MoE-DP: An MoE-Enhanced Diffusion Policy for Robust Long-Horizon Robotic Manipulation with Skill Decomposition and Failure Recovery

MoE-DP：一种用于具有技能分解和故障恢复的鲁棒长视野机器人作的 MoE 增强扩散策略

Authors: Baiye Cheng, Tianhai Liang, Suning Huang, Maanping Shao, Feihong Zhang, Botian Xu, Zhengrong Xue, Huazhe Xu
Subjects: Subjects: Robotics (cs.RO)
Arxiv link: https://arxiv.org/abs/2511.05007
Pdf link: https://arxiv.org/pdf/2511.05007
Abstract Diffusion policies have emerged as a powerful framework for robotic visuomotor control, yet they often lack the robustness to recover from subtask failures in long-horizon, multi-stage tasks and their learned representations of observations are often difficult to interpret. In this work, we propose the Mixture of Experts-Enhanced Diffusion Policy (MoE-DP), where the core idea is to insert a Mixture of Experts (MoE) layer between the visual encoder and the diffusion model. This layer decomposes the policy's knowledge into a set of specialized experts, which are dynamically activated to handle different phases of a task. We demonstrate through extensive experiments that MoE-DP exhibits a strong capability to recover from disturbances, significantly outperforming standard baselines in robustness. On a suite of 6 long-horizon simulation tasks, this leads to a 36% average relative improvement in success rate under disturbed conditions. This enhanced robustness is further validated in the real world, where MoE-DP also shows significant performance gains. We further show that MoE-DP learns an interpretable skill decomposition, where distinct experts correspond to semantic task primitives (e.g., approaching, grasping). This learned structure can be leveraged for inference-time control, allowing for the rearrangement of subtasks without any this http URL video and code are available at the this https URL.

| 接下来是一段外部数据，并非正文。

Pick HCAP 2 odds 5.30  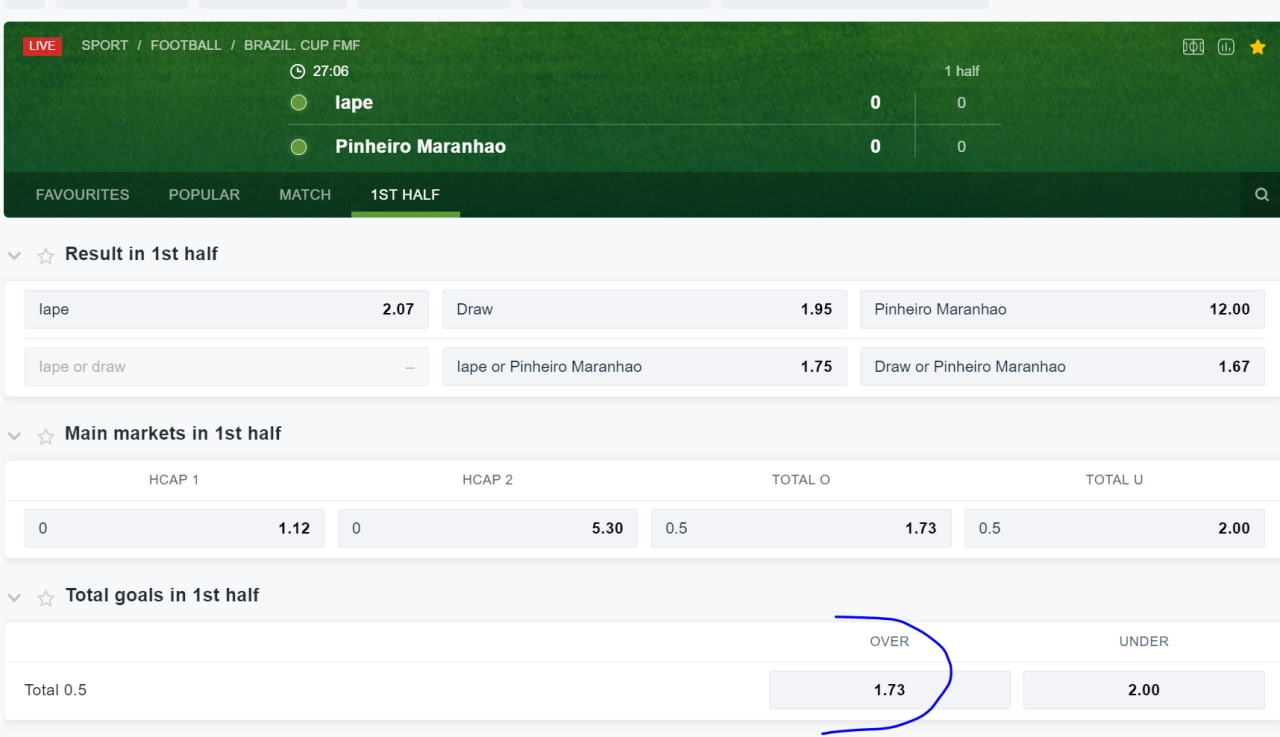487,528
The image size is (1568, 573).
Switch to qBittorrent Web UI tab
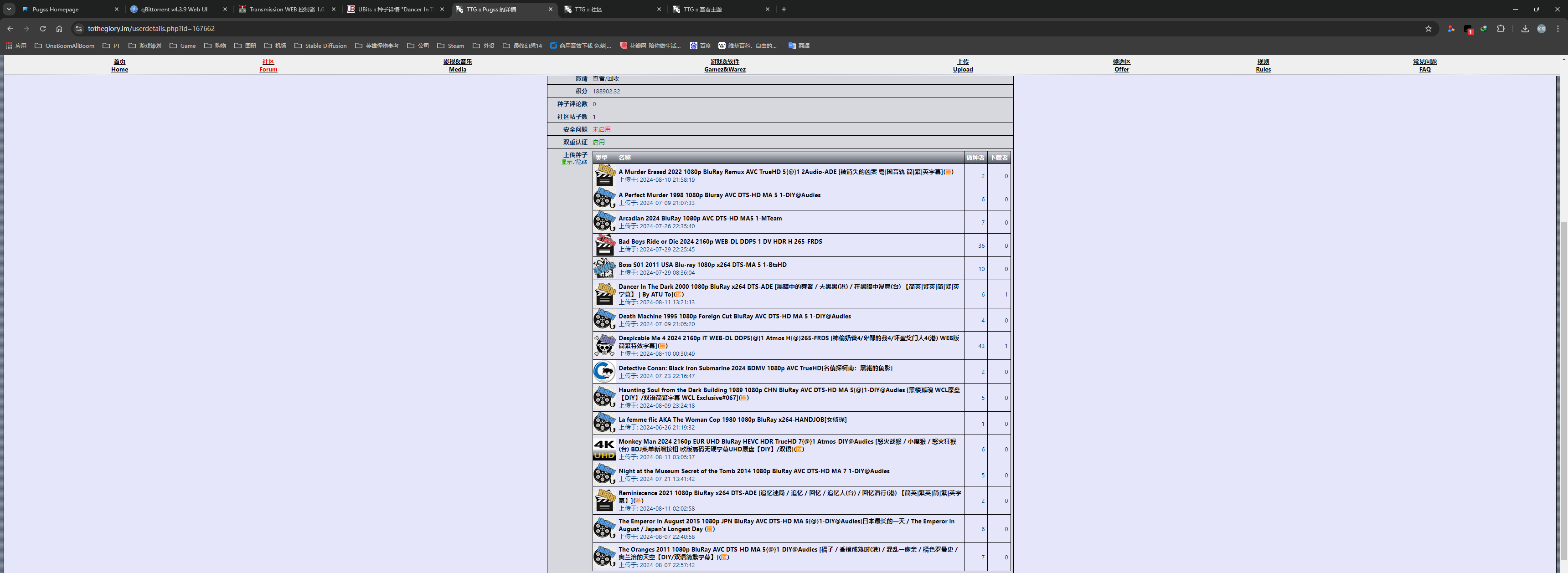(x=174, y=9)
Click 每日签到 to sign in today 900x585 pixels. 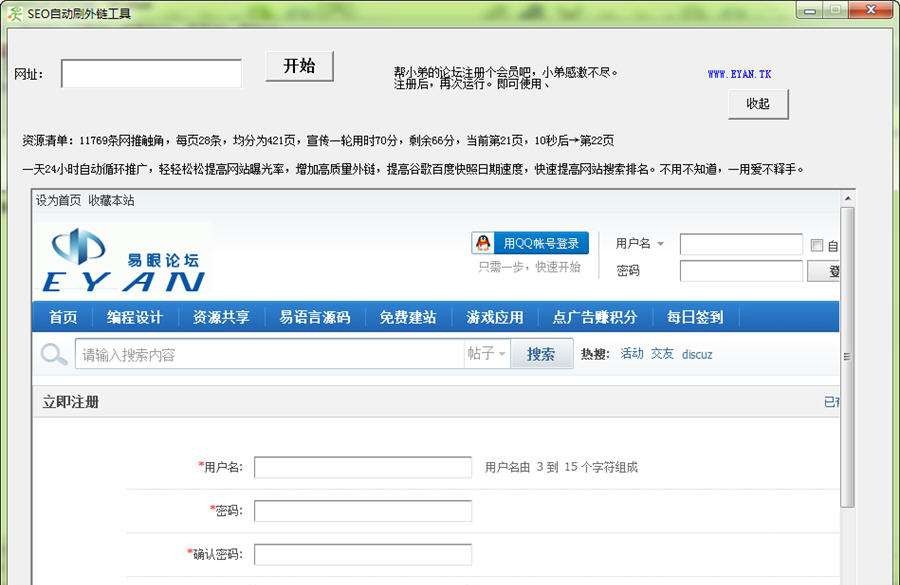pyautogui.click(x=693, y=316)
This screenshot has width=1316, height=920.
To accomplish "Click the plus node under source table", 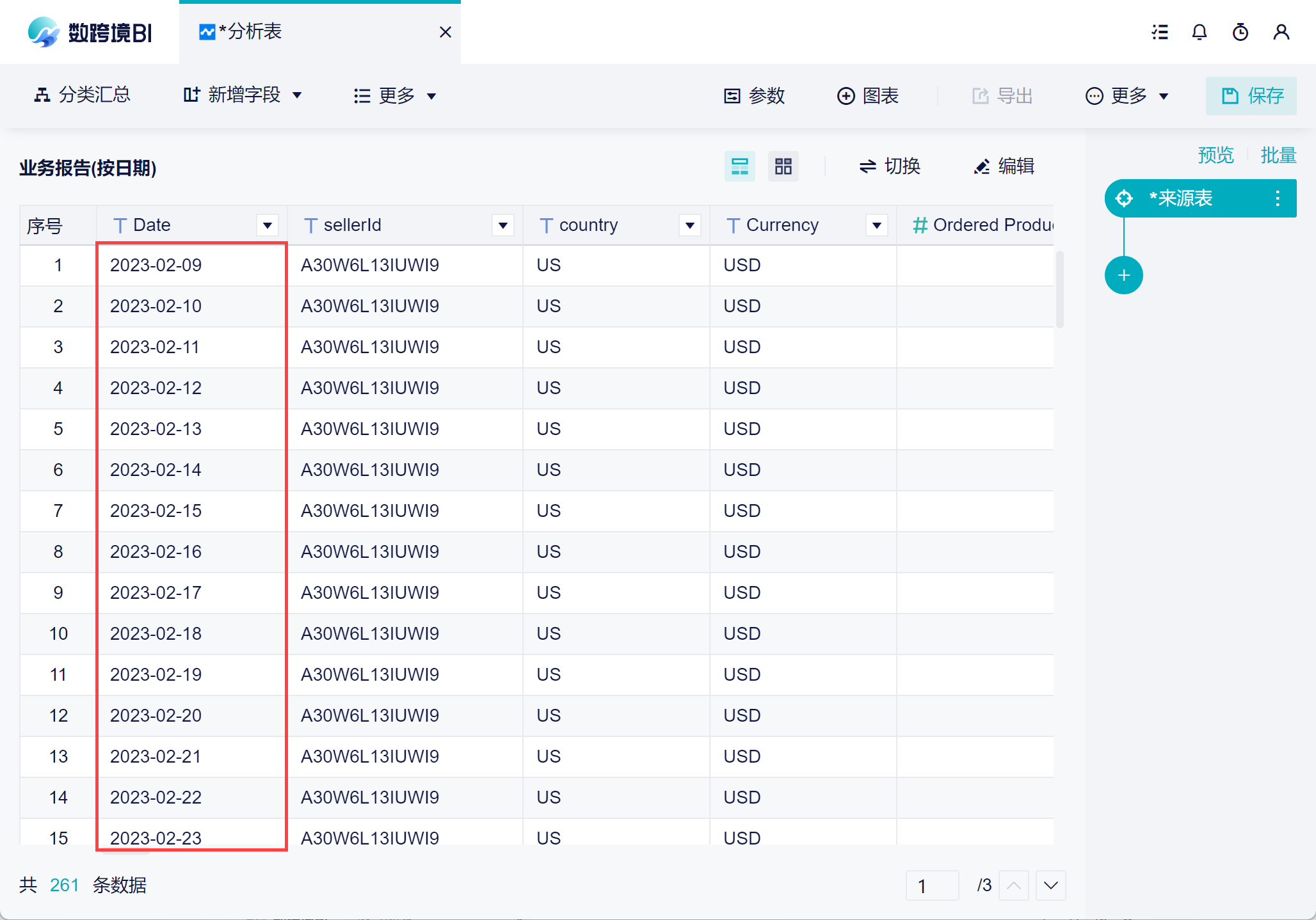I will pos(1123,275).
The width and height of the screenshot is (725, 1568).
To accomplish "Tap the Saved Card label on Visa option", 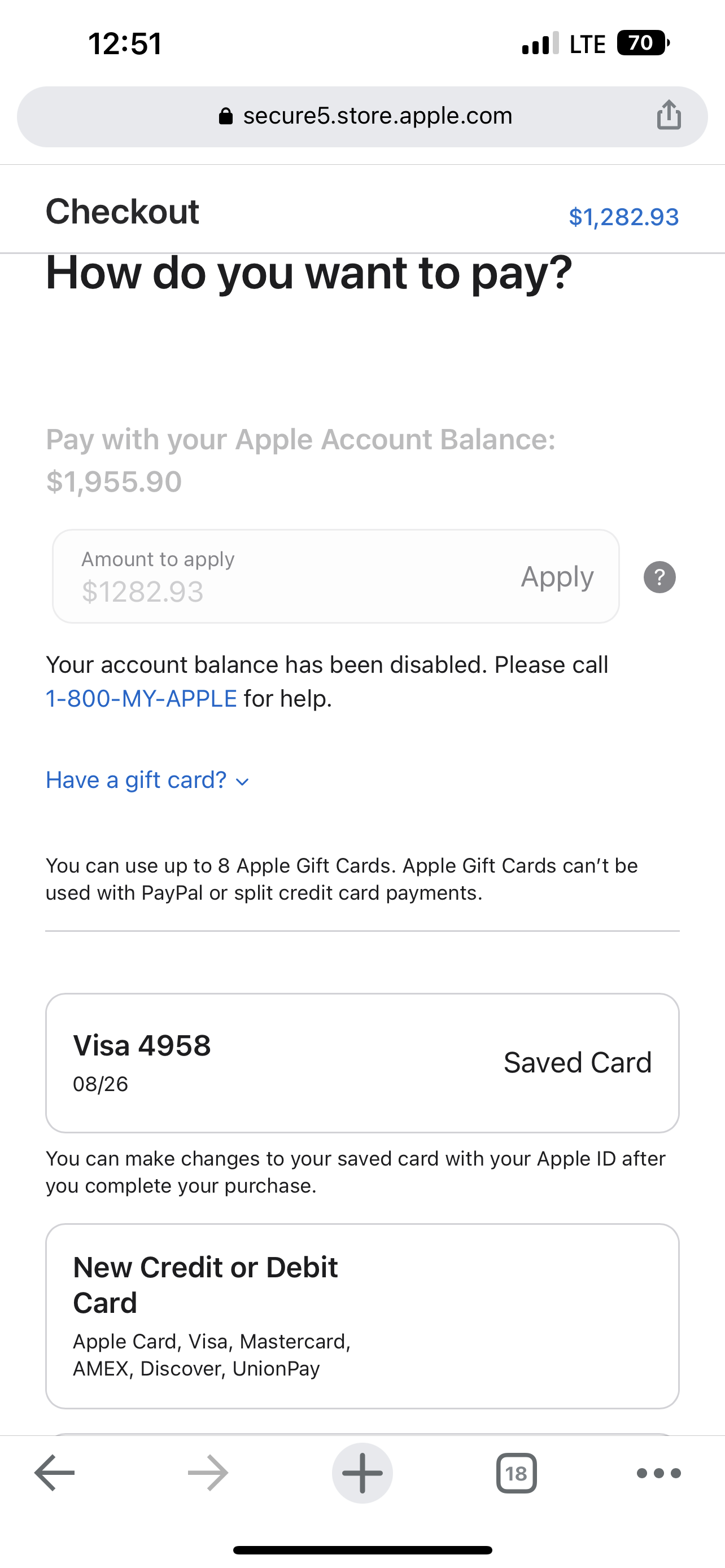I will tap(578, 1063).
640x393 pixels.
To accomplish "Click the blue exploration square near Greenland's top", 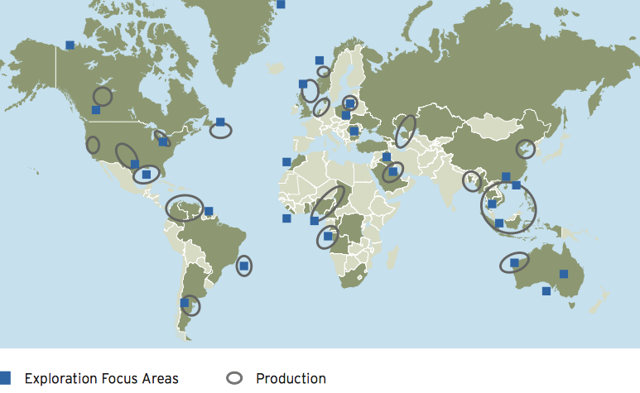I will coord(281,4).
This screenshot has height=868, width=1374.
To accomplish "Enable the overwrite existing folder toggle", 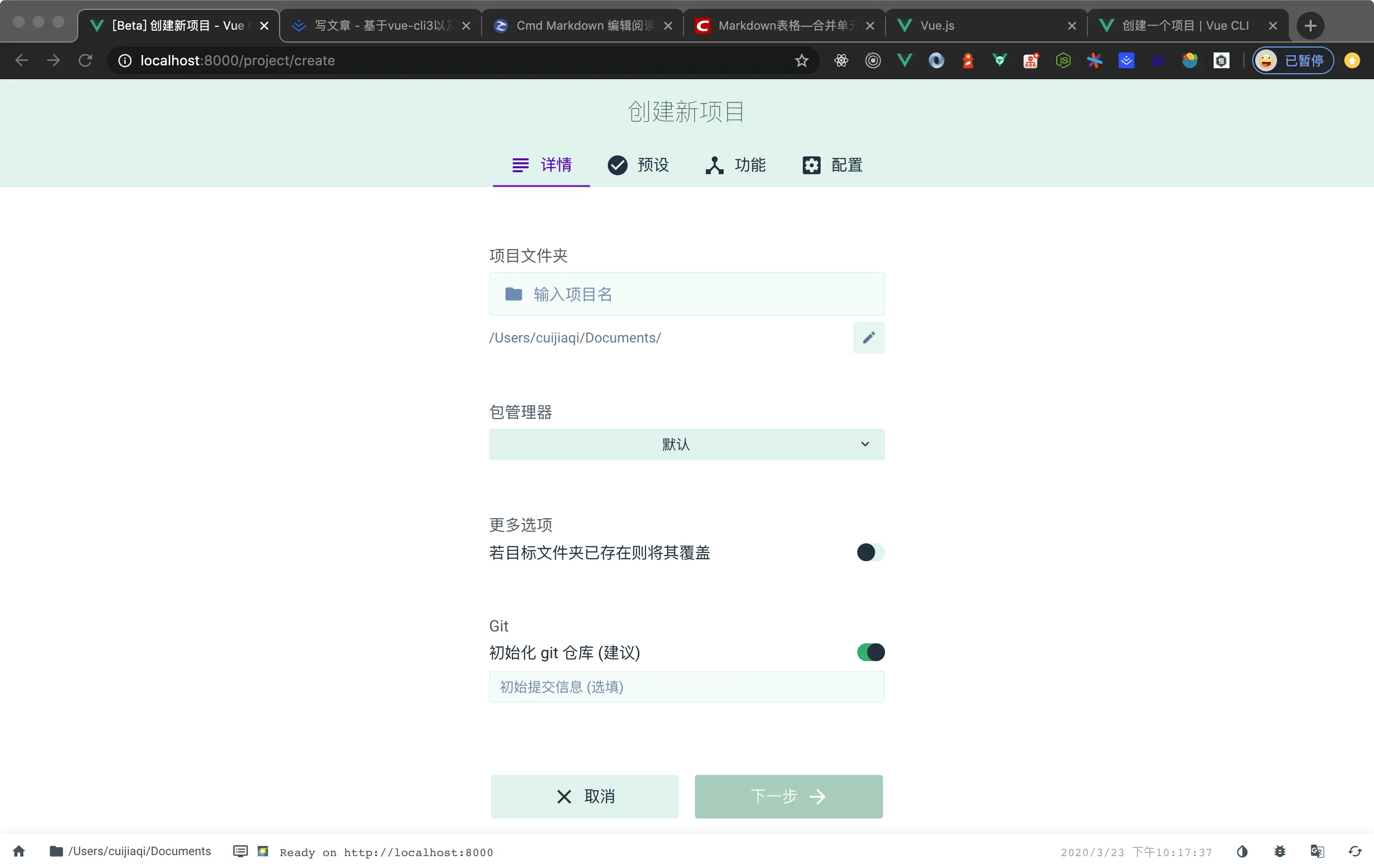I will click(x=870, y=552).
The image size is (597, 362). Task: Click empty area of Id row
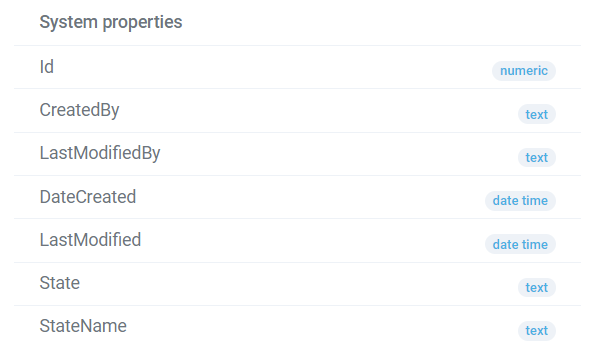click(267, 67)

中文摘要 扩散策略已成为机器人视觉运动控制的强大框架，但它们通常缺乏从长期、多阶段任务中的子任务故障中恢复的鲁棒性，并且它们对观察的学习表示通常难以解释。在这项工作中，我们提出了专家混合增强扩散策略（MoE-DP），其核心思想是在视觉编码器和扩散模型之间插入专家混合（MoE）层。该层将策略的知识分解为一组专业专家，这些专家被动态激活以处理任务的不同阶段。我们通过广泛的实验证明，MoE-DP 表现出强大的从干扰中恢复的能力，在鲁棒性方面显着优于标准基线。在一套 6 个远视野模拟任务中，这导致在干扰条件下的成功率平均相对提高 36%。这种增强的鲁棒性在现实世界中得到了进一步验证，MoE-DP 也显示出显着的性能提升。我们进一步表明，MoE-DP 学习了一种可解释的技能分解，其中不同的专家对应于语义任务原语（例如，接近、抓握）。这种学习到的结构可用于推理时间控制，允许重新排列子任务，而无需任何此 http URL 视频和代码，可在此 https URL 中找到。